- **AVAILABLE DATA**:

*****

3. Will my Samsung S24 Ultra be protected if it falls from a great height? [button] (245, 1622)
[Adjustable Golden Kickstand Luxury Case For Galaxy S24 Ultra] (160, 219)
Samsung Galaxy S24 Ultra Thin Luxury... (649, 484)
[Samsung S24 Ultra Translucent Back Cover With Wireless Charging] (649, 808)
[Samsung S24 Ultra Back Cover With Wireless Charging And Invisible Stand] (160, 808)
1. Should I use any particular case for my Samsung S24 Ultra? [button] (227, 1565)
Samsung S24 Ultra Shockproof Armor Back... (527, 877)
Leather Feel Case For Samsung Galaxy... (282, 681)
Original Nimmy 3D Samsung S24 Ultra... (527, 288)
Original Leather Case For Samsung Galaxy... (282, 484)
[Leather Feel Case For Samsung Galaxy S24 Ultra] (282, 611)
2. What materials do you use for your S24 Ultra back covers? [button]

*****

- **EXERCISE PROMPT**: The output must consist solely of the lines from the one containing "[Leather Feel Case" through the end of the listing, unaltered.

- **RESULT OF THIS EXERCISE**:
[Leather Feel Case For Samsung Galaxy S24 Ultra] (282, 611)
2. What materials do you use for your S24 Ultra back covers? [button]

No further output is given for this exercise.